MidFirst supports the Security and Exchange Commission's (the "SEC" or "Commission") decision to exempt savings associations and savings banks from the definition of "broker" and "dealer", and the resulting SEC registration requirements, on the same terms and conditions that apply to banks. Extending the exemption to savings associations eliminates a highly technical and inequitable advantage that banks have held over savings associations. Requiring a savings association to register as an Investment Advisor for performing trust activities while the competing local bank that offers identical services is exempt from the rigors and costs of registration is anticompetitive and harmful to both the industry and the consumer. Such inequities preclude market forces from producing efficiently priced and effectively provided services. The proposal to extend the bank exemption from SEC registration requirements to savings associations eliminates these anticompetitive concerns.
MidFirst also asks the Commission to specifically extend the exemption allowed banks, and now savings associations, to all trust- and fiduciary-related activities historically engaged in by financial institutions rather than to require a case-by-case review of individual requests for exemptive relief from banks and savings associations by the Division of Market Regulation. To do otherwise would hinder existing trust activities, would create uncertainty in the market place, and would be counter to specific Congressional intent. Further, as the operations of the banks and savings associations are reviewed and monitored on a routine basis by well-trained regulators, specifically extending the exemption to all trust activities offers tangible benefit with minimal, arguably no, additional risk.
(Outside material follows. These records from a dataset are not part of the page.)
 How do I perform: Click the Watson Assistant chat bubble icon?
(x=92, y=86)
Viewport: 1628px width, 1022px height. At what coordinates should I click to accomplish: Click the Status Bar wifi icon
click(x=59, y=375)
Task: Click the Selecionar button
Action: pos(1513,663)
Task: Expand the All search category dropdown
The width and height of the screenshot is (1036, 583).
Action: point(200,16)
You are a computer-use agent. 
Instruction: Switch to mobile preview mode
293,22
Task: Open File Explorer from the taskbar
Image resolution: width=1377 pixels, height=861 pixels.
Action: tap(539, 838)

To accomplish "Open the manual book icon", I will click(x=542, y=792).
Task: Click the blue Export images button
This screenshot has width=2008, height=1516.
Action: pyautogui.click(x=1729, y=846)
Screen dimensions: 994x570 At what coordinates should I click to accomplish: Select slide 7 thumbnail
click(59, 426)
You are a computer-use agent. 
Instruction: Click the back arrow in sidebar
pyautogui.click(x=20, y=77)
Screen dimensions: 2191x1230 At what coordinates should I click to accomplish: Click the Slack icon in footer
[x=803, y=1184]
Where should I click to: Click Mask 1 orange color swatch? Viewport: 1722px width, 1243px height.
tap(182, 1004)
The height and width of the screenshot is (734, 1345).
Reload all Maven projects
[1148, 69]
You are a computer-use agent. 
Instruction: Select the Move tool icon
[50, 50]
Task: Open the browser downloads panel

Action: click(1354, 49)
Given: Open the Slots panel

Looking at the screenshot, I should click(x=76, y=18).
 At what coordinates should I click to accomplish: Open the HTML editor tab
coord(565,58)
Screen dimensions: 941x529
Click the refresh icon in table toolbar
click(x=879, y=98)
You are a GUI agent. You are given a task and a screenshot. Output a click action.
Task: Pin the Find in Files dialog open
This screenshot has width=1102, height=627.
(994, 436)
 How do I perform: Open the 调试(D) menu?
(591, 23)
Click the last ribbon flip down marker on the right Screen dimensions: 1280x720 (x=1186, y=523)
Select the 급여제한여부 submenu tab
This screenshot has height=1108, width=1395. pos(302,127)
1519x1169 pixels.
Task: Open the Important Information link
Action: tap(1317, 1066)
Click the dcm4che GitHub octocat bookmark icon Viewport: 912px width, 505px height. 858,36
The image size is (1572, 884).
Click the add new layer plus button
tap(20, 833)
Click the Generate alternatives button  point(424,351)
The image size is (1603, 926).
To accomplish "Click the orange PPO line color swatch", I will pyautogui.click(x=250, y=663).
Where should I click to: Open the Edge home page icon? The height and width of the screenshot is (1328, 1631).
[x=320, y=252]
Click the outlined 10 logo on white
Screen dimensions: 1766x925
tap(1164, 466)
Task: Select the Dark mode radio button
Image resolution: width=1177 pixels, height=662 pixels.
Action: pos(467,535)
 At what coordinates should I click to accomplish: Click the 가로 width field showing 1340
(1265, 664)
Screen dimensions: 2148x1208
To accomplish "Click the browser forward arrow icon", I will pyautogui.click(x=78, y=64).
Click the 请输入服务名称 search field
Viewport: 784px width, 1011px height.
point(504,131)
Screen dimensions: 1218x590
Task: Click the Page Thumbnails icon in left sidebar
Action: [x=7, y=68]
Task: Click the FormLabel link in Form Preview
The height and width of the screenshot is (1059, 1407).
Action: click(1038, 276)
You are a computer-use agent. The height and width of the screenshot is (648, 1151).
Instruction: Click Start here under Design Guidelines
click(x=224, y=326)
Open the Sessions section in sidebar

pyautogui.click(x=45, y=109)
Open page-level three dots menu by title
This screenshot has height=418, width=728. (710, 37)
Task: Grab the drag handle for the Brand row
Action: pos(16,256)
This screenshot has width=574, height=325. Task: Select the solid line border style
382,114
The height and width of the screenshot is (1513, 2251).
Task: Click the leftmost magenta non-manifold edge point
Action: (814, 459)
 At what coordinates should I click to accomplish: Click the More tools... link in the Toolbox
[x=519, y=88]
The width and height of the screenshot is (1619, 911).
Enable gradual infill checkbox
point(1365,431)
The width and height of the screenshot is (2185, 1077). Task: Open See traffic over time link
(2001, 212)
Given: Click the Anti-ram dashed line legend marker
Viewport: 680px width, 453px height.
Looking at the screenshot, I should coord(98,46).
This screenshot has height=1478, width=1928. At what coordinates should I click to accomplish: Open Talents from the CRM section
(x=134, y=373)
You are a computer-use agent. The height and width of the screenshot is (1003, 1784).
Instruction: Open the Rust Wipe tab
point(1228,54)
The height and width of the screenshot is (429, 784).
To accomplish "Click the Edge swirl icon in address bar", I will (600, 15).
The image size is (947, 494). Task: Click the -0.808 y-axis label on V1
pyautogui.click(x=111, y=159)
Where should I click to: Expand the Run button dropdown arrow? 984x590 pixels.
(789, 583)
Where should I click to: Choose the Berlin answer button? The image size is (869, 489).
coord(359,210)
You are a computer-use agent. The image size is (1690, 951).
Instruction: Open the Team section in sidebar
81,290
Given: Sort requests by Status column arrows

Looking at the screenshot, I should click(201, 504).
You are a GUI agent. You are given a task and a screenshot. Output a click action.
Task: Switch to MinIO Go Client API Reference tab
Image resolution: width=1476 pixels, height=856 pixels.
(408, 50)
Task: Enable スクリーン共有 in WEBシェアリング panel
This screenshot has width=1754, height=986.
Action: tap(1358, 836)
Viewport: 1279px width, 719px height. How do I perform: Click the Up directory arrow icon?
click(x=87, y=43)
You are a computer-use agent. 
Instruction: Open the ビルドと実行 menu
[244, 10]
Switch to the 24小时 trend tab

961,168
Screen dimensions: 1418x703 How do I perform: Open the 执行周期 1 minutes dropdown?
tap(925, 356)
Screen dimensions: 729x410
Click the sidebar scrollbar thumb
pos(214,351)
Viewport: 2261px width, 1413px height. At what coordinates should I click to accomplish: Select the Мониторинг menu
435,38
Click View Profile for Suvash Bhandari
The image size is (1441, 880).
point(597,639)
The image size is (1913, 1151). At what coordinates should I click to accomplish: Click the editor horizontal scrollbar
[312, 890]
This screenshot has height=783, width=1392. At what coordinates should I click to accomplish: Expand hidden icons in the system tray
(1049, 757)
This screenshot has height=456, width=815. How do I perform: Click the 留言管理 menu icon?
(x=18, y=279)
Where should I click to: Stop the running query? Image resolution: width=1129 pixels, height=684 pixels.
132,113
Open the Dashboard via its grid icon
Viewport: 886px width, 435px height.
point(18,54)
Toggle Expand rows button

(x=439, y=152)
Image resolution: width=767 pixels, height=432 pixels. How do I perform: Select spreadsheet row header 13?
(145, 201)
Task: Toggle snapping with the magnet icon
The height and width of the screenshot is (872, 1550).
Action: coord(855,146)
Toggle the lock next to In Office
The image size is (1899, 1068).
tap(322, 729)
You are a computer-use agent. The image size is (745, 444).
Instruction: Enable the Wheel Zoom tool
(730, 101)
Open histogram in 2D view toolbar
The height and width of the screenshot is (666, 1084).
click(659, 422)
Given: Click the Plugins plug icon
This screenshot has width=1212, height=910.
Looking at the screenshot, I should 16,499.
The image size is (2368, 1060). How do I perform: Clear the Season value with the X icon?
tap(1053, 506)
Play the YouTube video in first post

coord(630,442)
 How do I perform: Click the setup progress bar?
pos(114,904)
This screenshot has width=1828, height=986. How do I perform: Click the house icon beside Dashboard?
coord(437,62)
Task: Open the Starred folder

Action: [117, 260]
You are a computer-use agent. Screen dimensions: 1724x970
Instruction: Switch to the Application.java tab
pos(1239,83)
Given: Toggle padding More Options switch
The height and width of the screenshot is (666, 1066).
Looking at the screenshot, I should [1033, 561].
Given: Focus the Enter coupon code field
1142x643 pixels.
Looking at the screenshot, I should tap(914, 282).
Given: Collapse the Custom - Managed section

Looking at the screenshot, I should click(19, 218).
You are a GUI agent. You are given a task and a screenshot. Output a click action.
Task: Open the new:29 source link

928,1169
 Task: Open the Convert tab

MidFirst also supports reconsideration of the compensation rule to allow flexibility for employees to receive compensation based on factors other than referrals. MidFirst understands the Commission's concern with this issue; however, MidFirst asks the Commission to consider practical and operational facets of many compensation plans. For example, employees should not be precluded from incentive remuneration that is based in part on the success of the financial institution, department, or individual simply because the institution benefited financially from the employee's involvement in the activities addressed by the interim rule.